In case you haven't read the Page about Bread, I’d better introduce you to the oddly-called Vital Wheat Gluten (vwg). This works as a bread improver, particularly with wholemeal flour. Apparently the insistence on kneading one’s bread for a long time is to ‛activate’ the gluten, which takes longer in whole flour than in white. If you add 1 tbsp vwg to 1 cup flour, it makes the dough more ‛stretchy’. I have vwg on board for making seitan, which we’ll explore a lot more thoroughly on another page, so have started adding it. It does make a difference, but it is far from necessary. Thus in the following recipes it will be shown as optional.

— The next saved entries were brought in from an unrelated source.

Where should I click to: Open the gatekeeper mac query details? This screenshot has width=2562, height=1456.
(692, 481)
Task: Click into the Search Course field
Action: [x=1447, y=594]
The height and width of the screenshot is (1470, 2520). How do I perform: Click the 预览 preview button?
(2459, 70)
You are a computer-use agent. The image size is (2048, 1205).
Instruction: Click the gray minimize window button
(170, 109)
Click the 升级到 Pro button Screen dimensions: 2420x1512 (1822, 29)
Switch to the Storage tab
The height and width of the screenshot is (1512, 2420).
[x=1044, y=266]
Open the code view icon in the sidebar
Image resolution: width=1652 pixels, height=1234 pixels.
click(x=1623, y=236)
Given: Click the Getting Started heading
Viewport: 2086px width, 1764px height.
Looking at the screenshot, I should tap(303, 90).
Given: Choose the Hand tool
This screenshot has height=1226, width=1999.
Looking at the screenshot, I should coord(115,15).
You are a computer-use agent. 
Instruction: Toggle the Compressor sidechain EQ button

It’s worth noting, before going any further, that if the ambient temperature is over 25°C (about 80°F), you can use water straight from the tap – or the sea. This helps reduce one possible cause for your bread not rising properly.
Incidentally, flour varies in how much water it will absorb, so you can’t really make any hard and fast rules here. However, I’ve never found that the amount in this recipe is too much. It’s really quite messy and unpleasant to have to add more water to the dough once you’ve started mixing it by hand.
I find the best way of ensuring the water is the correct temperature, when the ambient temperature is below 20°C, is to boil ¾ cup water and mix it with ¾ from the pump
- Put half the flour (and the vwg) into a large bowl. Add the salt (sweetener) and dried yeast and mix. Add the water and mix everything together into a smooth batter.
Gradually add the rest of the flour, half a cup at a time. Before it’s all incorporated, you’ll have to abandon your mixing tool and get down to it with your hands. After a few minutes, you should have pleasantly yielding dough that isn’t particularly sticky. If it is, or you can’t roll it easily into a ball, add a little more flour.
Once it comes away cleanly from the side of the bowl, gather it all together in a ball, flatten it out and roll it into a sausage. Put this into a well-greased (or oiled) ‘2 lb’ loaf tin. Flatten it down and leave it to rise until it’s about 25 mm (1 inch) above the sides of the tin.
The dough is susceptible to cool draughts and I reckon that the best way to protect it’s to put your mixing bowl over the dough, if it’s large enough or put it in the oven. (I used to put it in a large, polythene bag: if you have one, it might be worth saving just for this purpose.) When your loaf has risen above the tin and is nicely domed, light the oven and cook it at a Moderate heat for about 40 minutes.
Shake the loaf out of the tin and rap the base with your knuckles. It should (as they say in all the best cookery books) sound hollow. Equally to the point, it should be an appetisingly brown colour and smell delicious.
Put it on a wire rack and try to leave it for at least 20 minutes before slicing it: warm bread doesn’t cut very easily. Usually, however, at least the crust gets cut off not long after it comes out of the oven!
Additional tips: if the bread doesn’t rise it’s usually for one of two reasons. Either the yeast has gone stale or the water was too hot. Made with cold water, bread will eventually rise, but if the water is too hot you will kill the yeast, so err on the side of coolth.
In cold places, put your loaf in a sunny spot or cuddle it up with a hot water bottle. Alternatively, put it in the oven and use a small oil lamp or pilot light to keep it warm.
Use 1½ cups seawater instead of fresh water and salt. This will not make the loaf too salty.
If you have plenty of time, you can get an even better-textured loaf by mixing in two-thirds of the flour and then leaving the batter to rise for about 20 minutes. This is also a good way of ensuring that your yeast is OK, if you have any doubts. (If the batter doesn’t start to rise, add new yeast.)
‛2 lb’ loaf tins vary in size. If your loaf seems a little undersized, use 4 cups flour (4 tbsp vwg) and 2 cups of water. The other ingredients can stay the same.